Был у него и такой метод решения проблемы. Выступит на совещании с разгромной критикой наиболее смелого варианта, а потом слушает: найдется ли кто такой отчаянный, чтобы возразить и оспорить доводы самого Королева. Если предложение было дельным, серьезным, защитник непременно обнаруживался. И тогда Королев вдруг становился на его сторону. Назывался этот прием «развалить избу». Если, мол, есть у нее, то бишь у идеи, настоящий хозяин, то возьмет ее под защиту, а если нет, значит, идея мало чего стоит. Шаманство!
Меня удивляла и в С.П., и в его ближайших помощниках готовность принимать решения по проблемам, в которых они, по существу, не разбирались, опираясь лишь на отнюдь не всегда убедительные споры и результаты, так сказать, «устного голосования».
Решения С.П. старался принимать так, чтобы у собравшихся возникало ощущение, что оно общее, коллективное. На самом деле весь груз ответственности он брал на себя, проявляясь при этом и как конструктор, и как производственник, и как политик, и как психолог. За спины своих подчиненных не прятался.
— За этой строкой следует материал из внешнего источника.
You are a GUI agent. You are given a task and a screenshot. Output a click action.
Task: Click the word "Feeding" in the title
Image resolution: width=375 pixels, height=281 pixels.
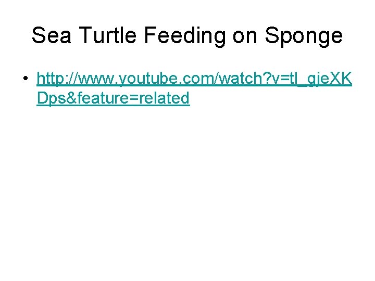pos(184,36)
Уже говорилось об огромной кооперации в космических разработках. Чтобы наладить ее в тех условиях, когда еще и ему самому не хватало опыта в проведении и регламентации комплексных научно-технических программ, не существовало естественных рычагов управления, нужно было быть и стратегом, и тактиком, и политиком. Суметь найти смежников, уговорить их сотрудничать, добиться нужных характеристик заказанного оборудования, уложиться в небывало короткие сроки и при этом почти ничего не заплатить! Кстати, эта проблема всегда по-особому решалась в нашей стране — денег-то не было, и рассчитывались званиями, лауреатствами, орденами и медалями, выделением бюджетных средств на расширение предприятий, местами в Академии наук. Потом у меня сложилось мнение, что большинство и действительных членов, и членов-корреспондентов АН — не ученые, а администраторы… Конечно, как-то надо было компенсировать усилия по организации форсированной работы, многочисленные «арбузы», получаемые смежниками за срывы сроков, неисправности. И он «выбивал» для них звания, «знаки» и всякого рода премии, впрочем, не слишком большие. За первый полет человека на орбиту я, например, получил всего 3000 рублей (то есть приблизительно 3000 долларов). Премия казалась грандиозной. А на самом деле она была, конечно, мизерной. Да и для этой-то С.П. наверняка пришлось получать разрешение у высшего начальства.